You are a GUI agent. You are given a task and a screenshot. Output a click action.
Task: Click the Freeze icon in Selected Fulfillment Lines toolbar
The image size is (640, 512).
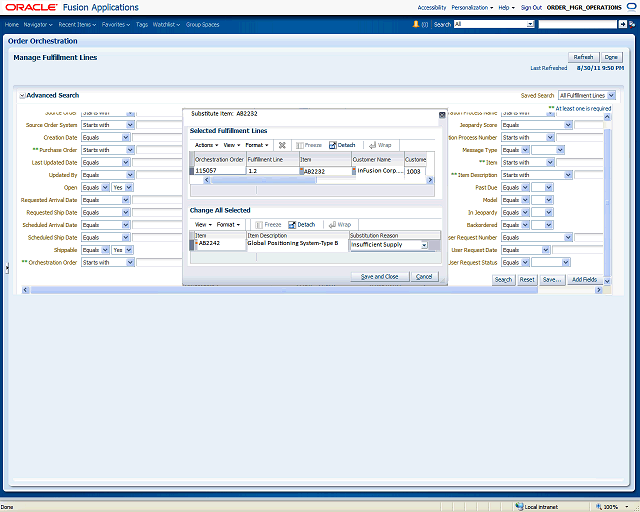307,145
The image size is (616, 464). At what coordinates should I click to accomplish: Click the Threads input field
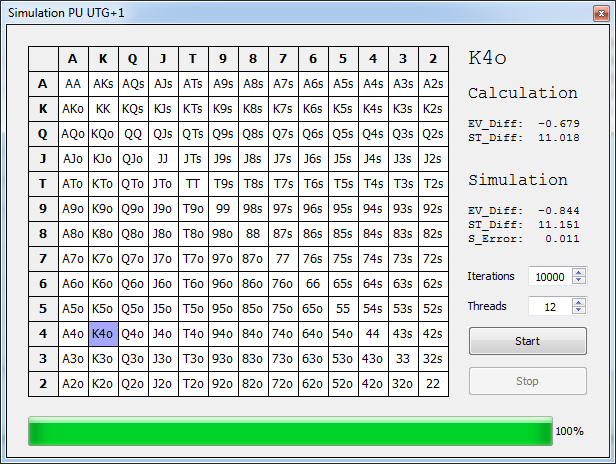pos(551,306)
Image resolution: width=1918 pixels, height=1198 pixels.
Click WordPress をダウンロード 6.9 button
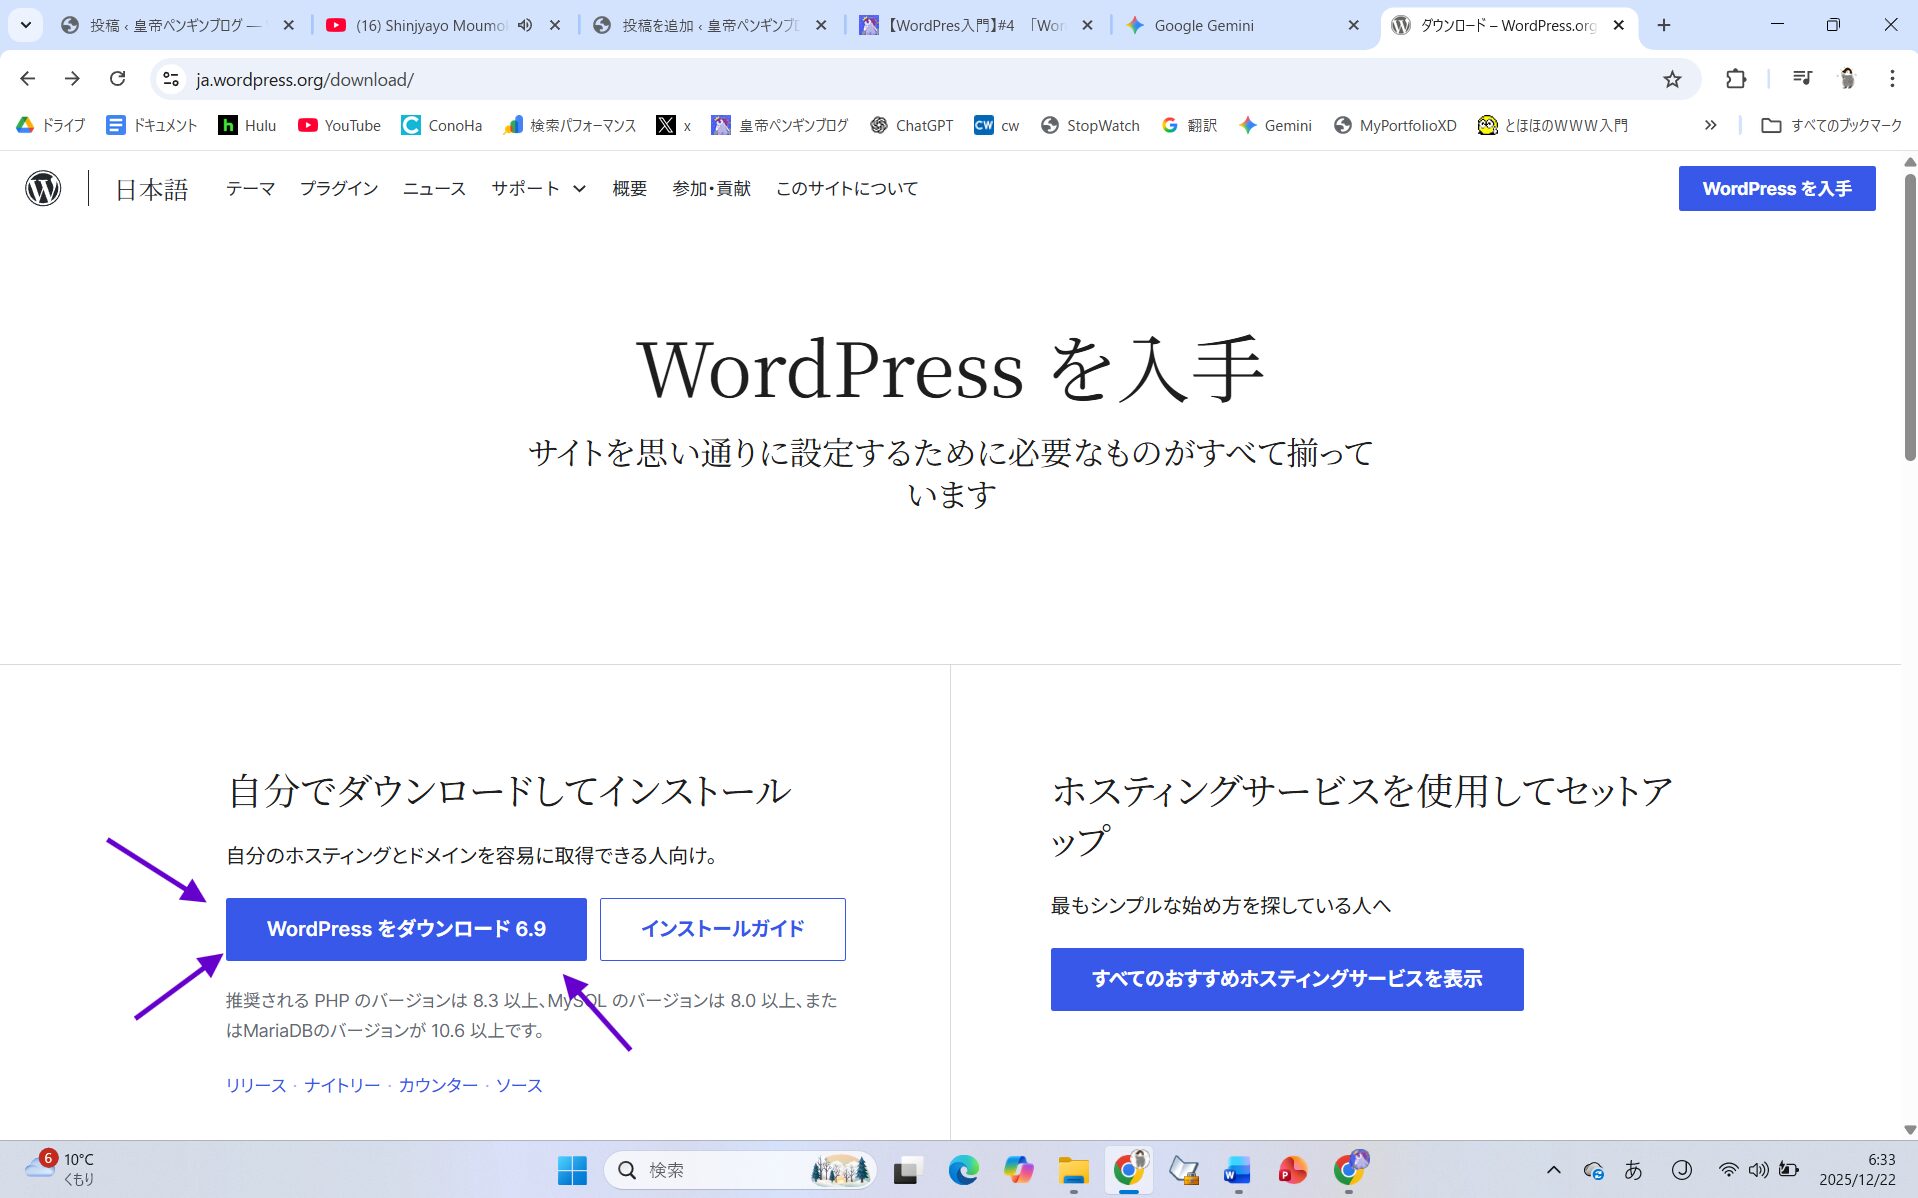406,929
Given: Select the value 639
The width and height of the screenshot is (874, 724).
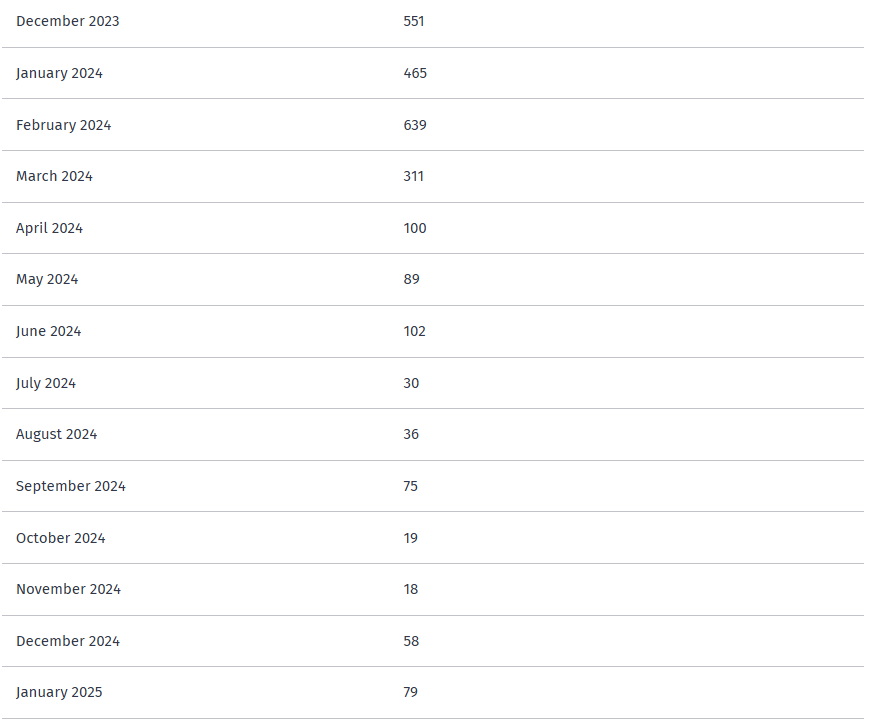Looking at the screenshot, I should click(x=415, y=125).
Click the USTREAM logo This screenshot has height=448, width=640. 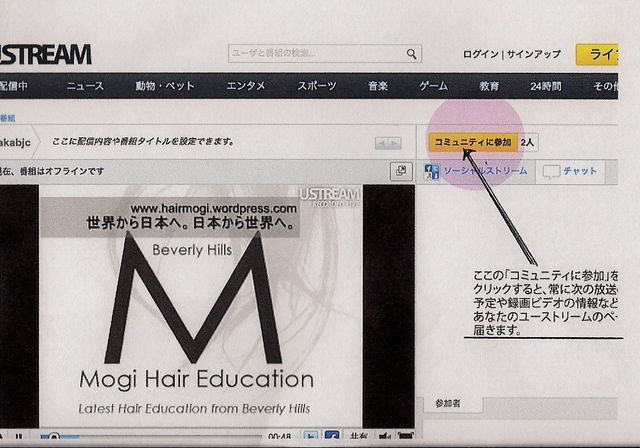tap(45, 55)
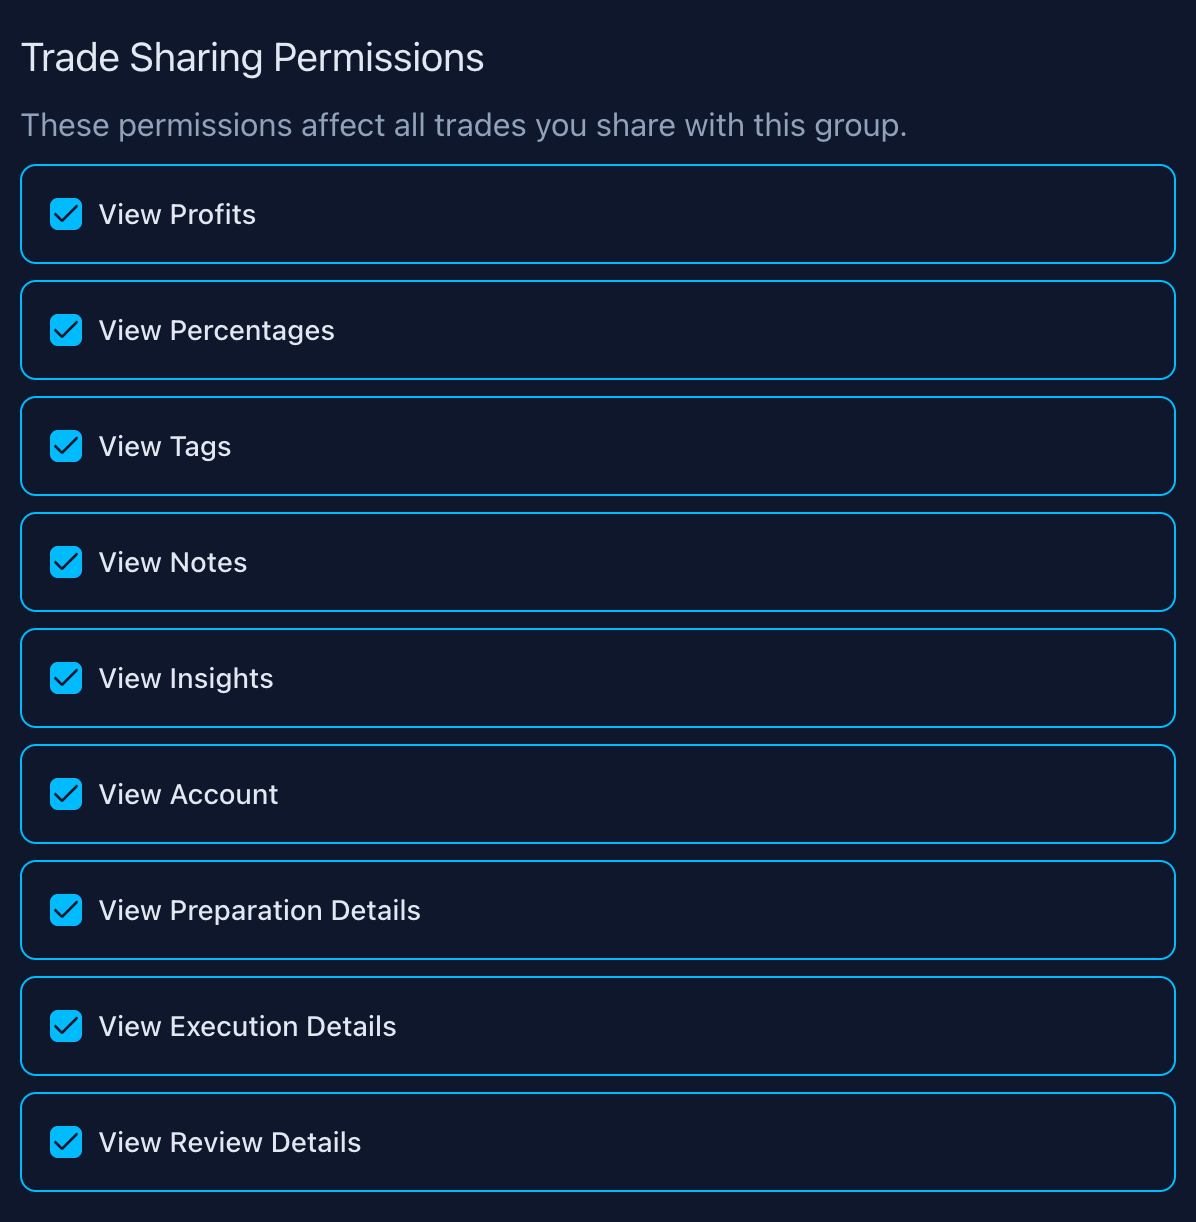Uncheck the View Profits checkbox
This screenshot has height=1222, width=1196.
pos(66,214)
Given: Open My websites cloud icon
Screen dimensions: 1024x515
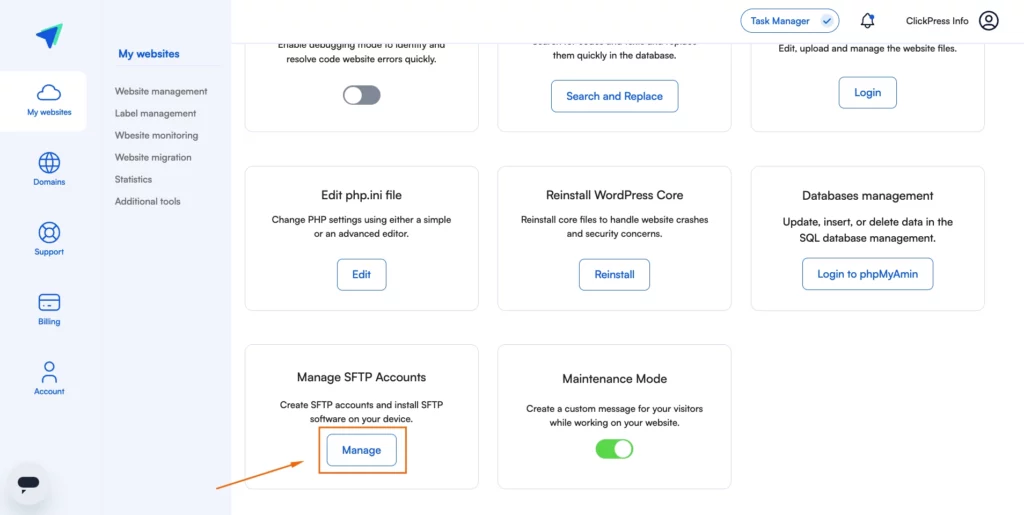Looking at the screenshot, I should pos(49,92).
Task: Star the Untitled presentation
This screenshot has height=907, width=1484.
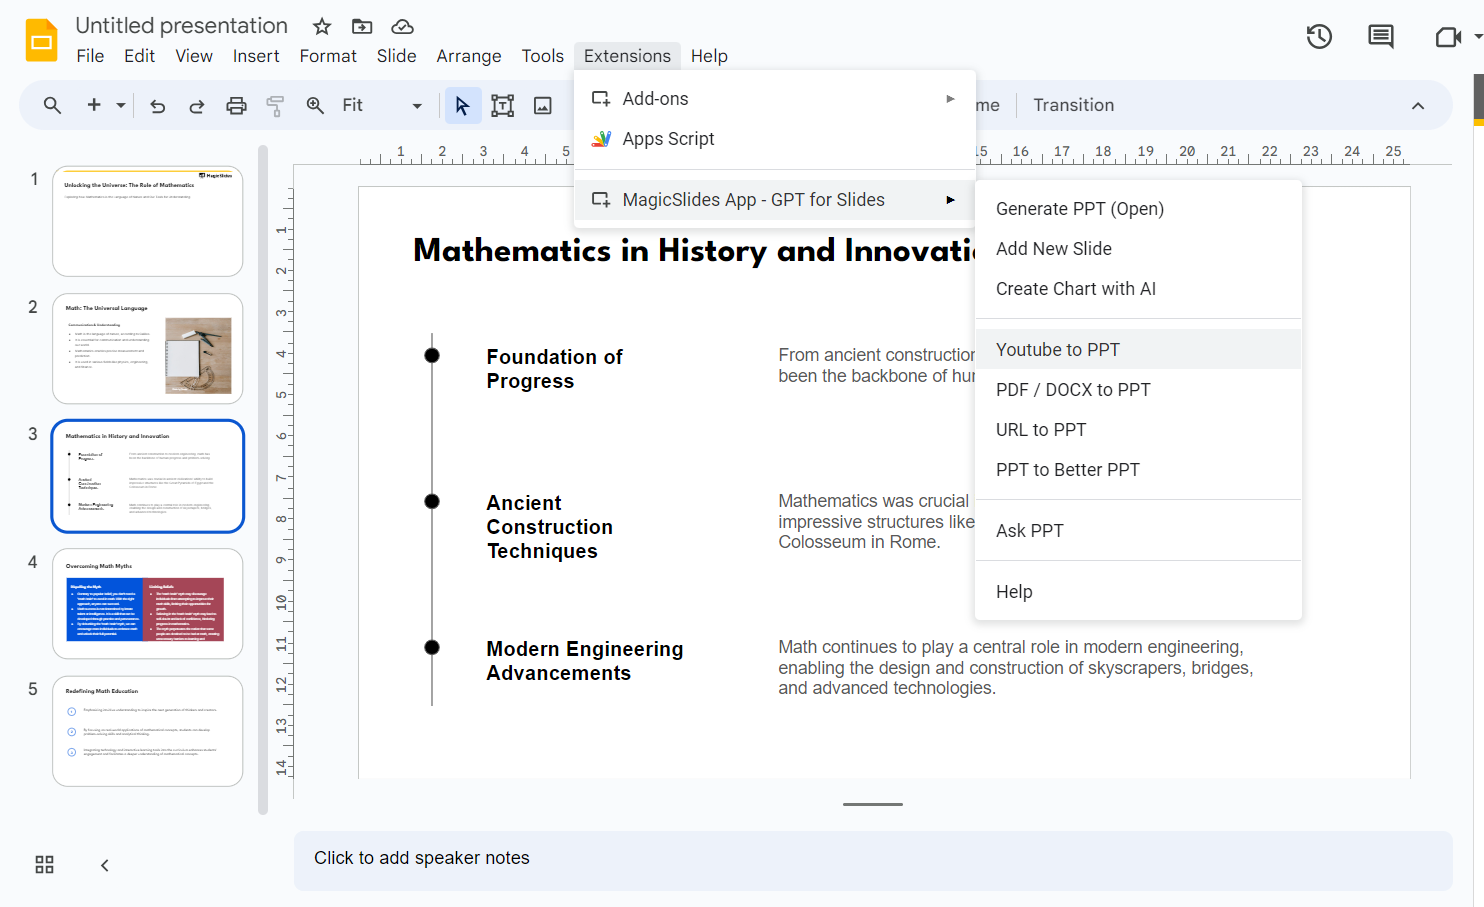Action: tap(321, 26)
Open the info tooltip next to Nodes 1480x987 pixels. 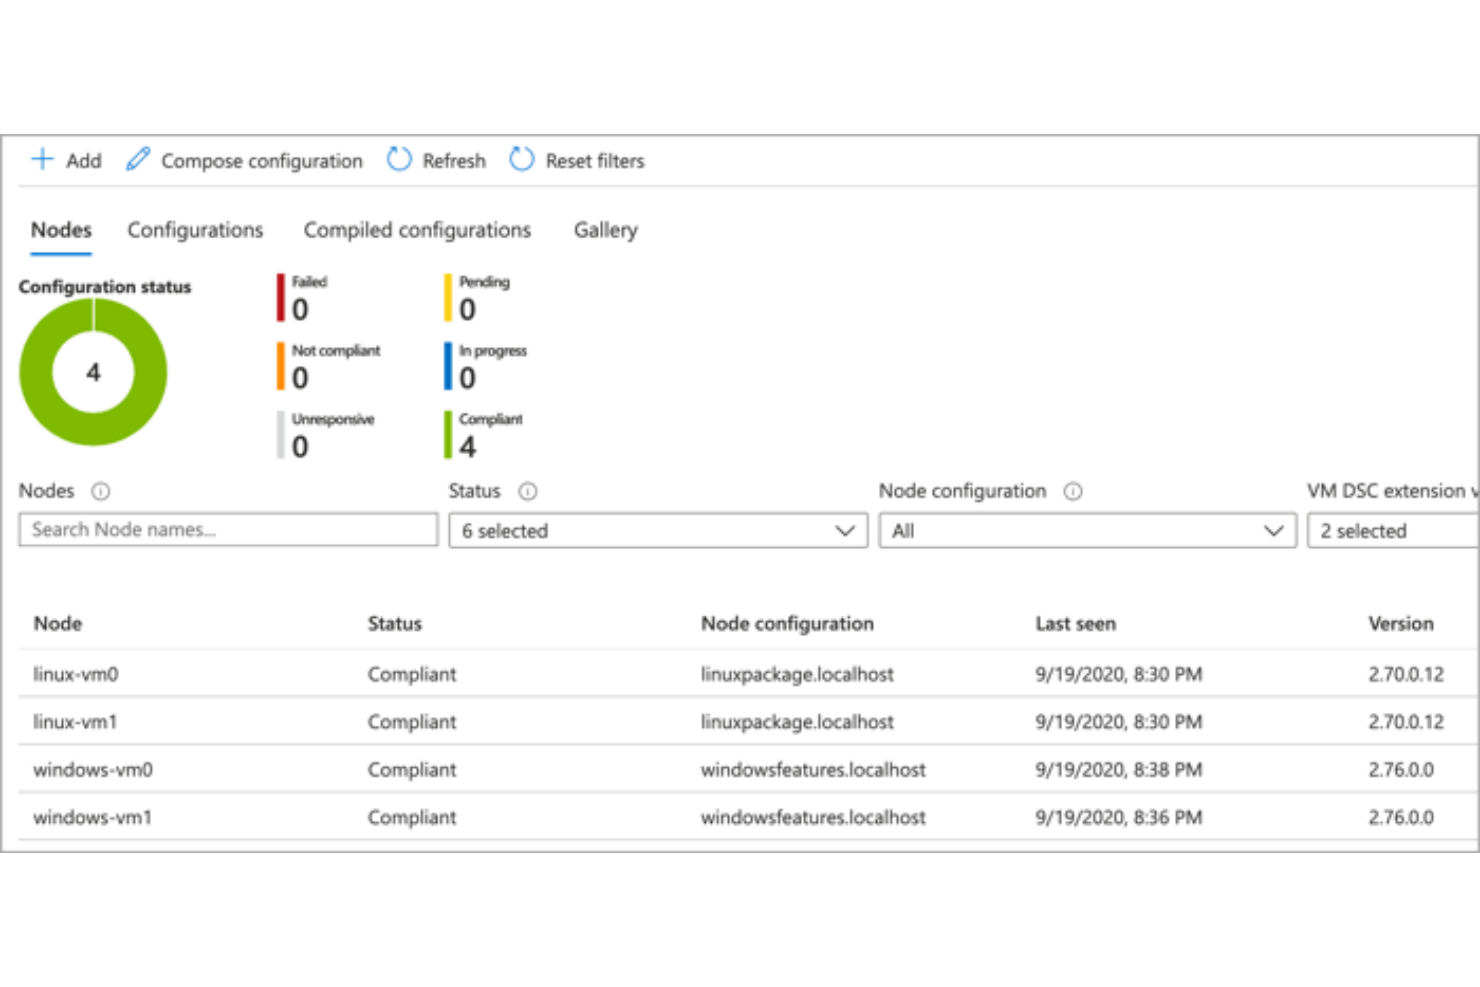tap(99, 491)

========================================

◆ WHAT TO PRODUCE ◆
Pictures excluded, repeat the records exactly from their opening line through the line containing "Given: Select the value 639".

◆ TASK RESPONSE ◆
You are a GUI agent. You are given a task and a screenshot. Output a click action.
Task: Click the Freeze icon in Selected Fulfillment Lines toolbar
The image size is (640, 512).
307,145
The image size is (616, 464). At what coordinates should I click to accomplish: Click the Threads input field
pos(551,306)
Image resolution: width=1918 pixels, height=1198 pixels.
Click WordPress をダウンロード 6.9 button
406,929
Given: Select the value 639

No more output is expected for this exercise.